Forget Stanley Fish: Michael Polanyi, Knowing and Being (2013)

When modelling the idea of a community of international lawyers and the social constraints on interpretation, international lawyers traditionally come to rely on Stanley Fish’s famous – or infamous – notion of interpretive community. Indeed, there exists a great number of works that draw on the descriptive and analytical categories designed by Fish. I have used his various frameworks myself quite extensively. The success of Stanley Fish among international lawyers is conspicuous. Oddly enough, the work of Michael Polanyi, despite his similar efforts in modelling communitarian dynamics and constraints has not enjoyed the same popularity. It is on the occasion of my reflection on the variety of models available to theorize the socialization of international lawyers as international lawyers that I came across the earlier-mentioned collection of essays assembled by Marjorie Grene, which provides a condensed and useful foray into the theory of knowledge of Polanyi. My attention was first drawn by his essay entitled ‘The Republic of Science: Its Political and Economic Theory’ from 1962. In this essay, Polanyi makes the claim that the community of scientists is structured and organized as a body politic and functions according to economic principles similar to those by which the production of material goods is regulated. In this context, it is no surprise that authority is not distributed evenly in the scientific community. In developing this idea, Polanyi makes the point that it cannot be otherwise, and it is of no avail to seek to flatten the scientific field and purge it from its power structures. Short thereof, the field simply would not work. Polanyi simultaneously sheds light on a fundamental tension at the heart of any scholarly enterprise, namely the tension between the criteria of plausibility that favour conformity with existing structure and the value attached to originality that encourages dissent. He argues that this internal tension is essential in guiding and motivating any scientific work.
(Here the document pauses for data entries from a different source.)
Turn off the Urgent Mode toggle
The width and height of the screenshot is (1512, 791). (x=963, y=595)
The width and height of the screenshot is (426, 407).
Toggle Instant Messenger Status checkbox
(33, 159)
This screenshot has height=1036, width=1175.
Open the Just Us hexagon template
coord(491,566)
A book sometimes nurtures reflections in relation to several of the writing projects we have in the pipeline. This was the case for me with this collection of essays by Polanyi. As I was also working on the structure of international legal argumentation at the time, my attention turned to another essay, namely ‘The Growth of Science in Society’ from 1967. In this essay, Polanyi discusses Ernest Nagel’s claims that we do not know the foundations of our structures of argumentation and that we should refrain from questioning them. Polanyi makes the point that the lack of philosophical foundations has not damaged the authority of science but, rather, increased it. Here too, I have found in this discussion of Ernest Nagel useful support for my own claim that the structures of international legal argumentation are mystical. It simultaneously reinforced my belief that foundationlessness does not invalidate legal arguments. To the contrary, this is what makes them possible.

Forget the Cacophony and the Suspicions against Multi-Disciplinarity: Harold J. Berman, Law and Language: Effective Symbols of Community (1969)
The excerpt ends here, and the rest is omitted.